Rizki kemudian menggandeng tangan istrinya menuju tempat wudhu, setelah selesai wudhu mereka segera menuju perpustakaan untuk menunaikan salat zuhur, seuasai salat dan berdoa, Linda dan Rizki membereskan peralatan salat mereka dan meletakkannya di salah satu rak yang memang sengaja dikosongkan untuk menyimpan alat solat mereka. Rizki segera menuju tempat dimana album foto itu berada.

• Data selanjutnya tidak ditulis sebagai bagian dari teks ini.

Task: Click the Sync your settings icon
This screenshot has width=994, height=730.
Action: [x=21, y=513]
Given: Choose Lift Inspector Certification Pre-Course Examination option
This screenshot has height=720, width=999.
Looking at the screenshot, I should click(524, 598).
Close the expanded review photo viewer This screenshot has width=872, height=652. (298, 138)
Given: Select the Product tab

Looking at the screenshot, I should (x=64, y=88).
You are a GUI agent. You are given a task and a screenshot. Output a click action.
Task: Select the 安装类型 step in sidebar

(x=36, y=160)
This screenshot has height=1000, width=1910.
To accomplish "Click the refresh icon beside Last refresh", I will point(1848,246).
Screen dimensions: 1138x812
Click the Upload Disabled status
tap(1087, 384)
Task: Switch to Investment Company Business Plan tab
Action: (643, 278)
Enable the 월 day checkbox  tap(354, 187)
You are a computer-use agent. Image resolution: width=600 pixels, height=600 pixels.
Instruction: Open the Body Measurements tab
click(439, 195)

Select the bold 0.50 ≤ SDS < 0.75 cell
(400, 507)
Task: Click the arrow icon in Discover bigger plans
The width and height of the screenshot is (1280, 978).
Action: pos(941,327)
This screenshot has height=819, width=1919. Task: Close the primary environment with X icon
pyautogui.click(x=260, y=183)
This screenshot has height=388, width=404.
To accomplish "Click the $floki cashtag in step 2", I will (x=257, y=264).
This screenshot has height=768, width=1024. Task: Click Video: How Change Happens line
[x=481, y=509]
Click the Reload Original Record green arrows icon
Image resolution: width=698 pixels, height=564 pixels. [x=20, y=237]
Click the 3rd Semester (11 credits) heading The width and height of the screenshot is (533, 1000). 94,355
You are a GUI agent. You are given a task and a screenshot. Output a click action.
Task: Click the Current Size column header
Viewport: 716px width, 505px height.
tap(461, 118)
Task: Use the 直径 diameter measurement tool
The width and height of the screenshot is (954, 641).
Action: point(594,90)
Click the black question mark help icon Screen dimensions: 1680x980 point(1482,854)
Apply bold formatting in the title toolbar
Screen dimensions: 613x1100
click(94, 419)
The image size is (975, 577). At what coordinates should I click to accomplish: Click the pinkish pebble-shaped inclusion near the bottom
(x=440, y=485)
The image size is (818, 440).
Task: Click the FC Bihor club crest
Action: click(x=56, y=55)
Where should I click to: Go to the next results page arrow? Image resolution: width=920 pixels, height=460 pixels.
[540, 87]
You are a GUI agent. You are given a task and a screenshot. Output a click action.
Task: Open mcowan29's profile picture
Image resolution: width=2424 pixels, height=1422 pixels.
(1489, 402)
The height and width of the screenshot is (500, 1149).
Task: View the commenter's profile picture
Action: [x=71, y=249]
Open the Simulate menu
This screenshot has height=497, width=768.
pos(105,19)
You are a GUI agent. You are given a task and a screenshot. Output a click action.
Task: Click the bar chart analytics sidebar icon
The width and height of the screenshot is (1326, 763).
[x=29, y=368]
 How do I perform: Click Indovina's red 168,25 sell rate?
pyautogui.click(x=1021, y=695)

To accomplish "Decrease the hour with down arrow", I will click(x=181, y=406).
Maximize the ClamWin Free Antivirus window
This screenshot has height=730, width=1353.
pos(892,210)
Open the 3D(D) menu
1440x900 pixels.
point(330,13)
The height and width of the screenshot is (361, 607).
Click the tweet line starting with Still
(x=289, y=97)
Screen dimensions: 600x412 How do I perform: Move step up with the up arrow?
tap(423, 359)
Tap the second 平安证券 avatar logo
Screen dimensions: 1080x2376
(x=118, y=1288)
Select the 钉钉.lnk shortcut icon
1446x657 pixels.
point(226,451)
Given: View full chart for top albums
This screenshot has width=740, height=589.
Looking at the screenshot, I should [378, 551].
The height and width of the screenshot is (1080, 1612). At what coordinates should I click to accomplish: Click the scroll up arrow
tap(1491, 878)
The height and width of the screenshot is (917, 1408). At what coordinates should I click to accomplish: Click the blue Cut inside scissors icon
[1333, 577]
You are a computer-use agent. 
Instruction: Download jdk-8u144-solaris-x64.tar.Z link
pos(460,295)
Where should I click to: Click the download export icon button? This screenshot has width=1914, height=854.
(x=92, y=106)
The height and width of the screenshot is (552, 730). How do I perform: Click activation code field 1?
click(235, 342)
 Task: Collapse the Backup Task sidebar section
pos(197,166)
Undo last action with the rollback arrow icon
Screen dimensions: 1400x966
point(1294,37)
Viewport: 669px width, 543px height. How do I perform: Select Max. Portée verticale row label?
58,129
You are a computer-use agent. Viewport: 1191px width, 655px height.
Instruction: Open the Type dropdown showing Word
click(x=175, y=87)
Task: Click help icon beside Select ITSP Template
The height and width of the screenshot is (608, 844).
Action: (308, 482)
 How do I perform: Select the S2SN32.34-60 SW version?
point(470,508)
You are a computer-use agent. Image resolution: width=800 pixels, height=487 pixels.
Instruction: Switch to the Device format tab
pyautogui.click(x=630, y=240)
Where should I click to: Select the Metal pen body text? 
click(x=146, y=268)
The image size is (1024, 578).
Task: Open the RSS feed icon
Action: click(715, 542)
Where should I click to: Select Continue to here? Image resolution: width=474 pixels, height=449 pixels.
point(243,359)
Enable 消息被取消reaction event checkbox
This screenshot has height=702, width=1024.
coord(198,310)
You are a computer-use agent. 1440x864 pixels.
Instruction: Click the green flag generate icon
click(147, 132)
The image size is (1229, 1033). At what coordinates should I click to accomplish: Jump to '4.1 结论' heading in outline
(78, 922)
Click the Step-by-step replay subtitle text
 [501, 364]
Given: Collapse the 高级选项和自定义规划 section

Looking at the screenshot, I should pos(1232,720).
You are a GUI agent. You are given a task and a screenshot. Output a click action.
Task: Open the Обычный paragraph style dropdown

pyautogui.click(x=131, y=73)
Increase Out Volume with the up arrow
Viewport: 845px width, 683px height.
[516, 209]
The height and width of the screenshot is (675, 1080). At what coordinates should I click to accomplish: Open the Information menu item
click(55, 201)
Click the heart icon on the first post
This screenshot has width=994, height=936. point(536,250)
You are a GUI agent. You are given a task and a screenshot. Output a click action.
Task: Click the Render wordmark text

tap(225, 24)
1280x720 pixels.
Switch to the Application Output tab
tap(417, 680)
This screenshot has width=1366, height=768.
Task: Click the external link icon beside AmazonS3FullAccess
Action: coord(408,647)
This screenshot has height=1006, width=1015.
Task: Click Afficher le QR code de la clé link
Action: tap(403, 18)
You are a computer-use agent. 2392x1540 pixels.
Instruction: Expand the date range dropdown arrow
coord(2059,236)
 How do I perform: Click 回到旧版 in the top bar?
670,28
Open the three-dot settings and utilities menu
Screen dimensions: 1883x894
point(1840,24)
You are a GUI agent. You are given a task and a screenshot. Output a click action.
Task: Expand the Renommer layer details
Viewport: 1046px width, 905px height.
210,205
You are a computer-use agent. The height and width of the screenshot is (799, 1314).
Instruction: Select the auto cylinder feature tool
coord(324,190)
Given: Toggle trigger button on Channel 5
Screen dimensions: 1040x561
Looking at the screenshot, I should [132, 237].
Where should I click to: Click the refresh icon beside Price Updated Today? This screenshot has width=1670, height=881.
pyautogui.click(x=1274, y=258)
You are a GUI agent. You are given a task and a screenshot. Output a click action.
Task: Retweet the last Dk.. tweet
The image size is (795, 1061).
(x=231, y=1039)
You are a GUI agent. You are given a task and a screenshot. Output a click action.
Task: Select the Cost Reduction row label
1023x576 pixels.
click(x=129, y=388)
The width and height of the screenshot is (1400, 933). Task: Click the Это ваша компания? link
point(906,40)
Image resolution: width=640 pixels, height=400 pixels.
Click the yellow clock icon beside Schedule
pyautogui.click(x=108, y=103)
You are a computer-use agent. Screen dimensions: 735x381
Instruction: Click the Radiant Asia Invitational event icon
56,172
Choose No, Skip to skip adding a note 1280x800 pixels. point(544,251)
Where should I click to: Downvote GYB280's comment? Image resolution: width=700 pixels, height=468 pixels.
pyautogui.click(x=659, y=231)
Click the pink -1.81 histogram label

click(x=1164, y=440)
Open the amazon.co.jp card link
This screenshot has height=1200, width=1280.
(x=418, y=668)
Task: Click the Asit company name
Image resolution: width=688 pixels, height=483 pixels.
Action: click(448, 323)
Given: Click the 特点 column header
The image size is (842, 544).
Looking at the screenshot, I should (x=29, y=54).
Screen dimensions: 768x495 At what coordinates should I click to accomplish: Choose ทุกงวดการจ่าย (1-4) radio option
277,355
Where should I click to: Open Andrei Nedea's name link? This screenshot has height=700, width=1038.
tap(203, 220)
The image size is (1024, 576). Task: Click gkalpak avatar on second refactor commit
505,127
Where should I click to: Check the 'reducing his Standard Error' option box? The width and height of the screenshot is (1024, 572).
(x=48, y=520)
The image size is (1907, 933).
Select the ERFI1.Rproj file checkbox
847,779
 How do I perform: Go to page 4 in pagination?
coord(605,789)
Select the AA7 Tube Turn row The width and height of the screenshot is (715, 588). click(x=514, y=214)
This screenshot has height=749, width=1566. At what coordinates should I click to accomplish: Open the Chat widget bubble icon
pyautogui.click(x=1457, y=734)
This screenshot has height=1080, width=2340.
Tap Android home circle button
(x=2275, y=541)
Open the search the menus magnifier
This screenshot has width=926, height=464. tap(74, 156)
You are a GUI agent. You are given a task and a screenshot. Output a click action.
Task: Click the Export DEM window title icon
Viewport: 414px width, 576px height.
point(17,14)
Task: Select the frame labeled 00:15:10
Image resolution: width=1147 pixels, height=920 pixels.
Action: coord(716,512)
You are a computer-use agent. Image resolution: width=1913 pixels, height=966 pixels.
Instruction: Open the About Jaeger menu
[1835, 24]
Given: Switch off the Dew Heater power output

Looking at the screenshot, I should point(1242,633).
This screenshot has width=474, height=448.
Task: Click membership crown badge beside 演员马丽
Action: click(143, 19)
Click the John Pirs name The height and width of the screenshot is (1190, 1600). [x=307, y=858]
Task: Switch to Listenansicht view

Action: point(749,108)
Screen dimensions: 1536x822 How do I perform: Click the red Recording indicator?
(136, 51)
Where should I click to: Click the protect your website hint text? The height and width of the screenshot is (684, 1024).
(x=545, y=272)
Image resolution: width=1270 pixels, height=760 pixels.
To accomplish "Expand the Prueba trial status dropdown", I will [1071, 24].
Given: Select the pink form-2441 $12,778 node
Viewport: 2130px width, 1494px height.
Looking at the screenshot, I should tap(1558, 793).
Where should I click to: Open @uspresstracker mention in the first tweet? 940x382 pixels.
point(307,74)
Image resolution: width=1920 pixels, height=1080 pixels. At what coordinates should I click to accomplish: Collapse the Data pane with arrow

Linda tersenyum melihat ruangan pepustakaan ini yang terlihat sama persis saat pertama kali ia masuk ke sini, seluruh dindingnya dipenuhi rak buku yang memepet didinding, yang tingginya dua meter, dan semua rak buku itu memiliki pintu kaca, jadi tidak ada buku yang berdebu didalam sini, karpet bulu-bulu biru yang sangat nyaman, sebuah meja panjang yang pendek kakinya, karena memang diperuntukkan untuk lesehan, dan diatasnya bertengger manis sebuah printer, dan juga sebuah tangga kecil untuk menggapai rak buku yang tinggi diletakkan di sudut kiri ruangan, dan sebuah boneka winnie the pho yang sangat besar (terkecuali ini, boneka ini pertama kali datang kesini bersama Linda).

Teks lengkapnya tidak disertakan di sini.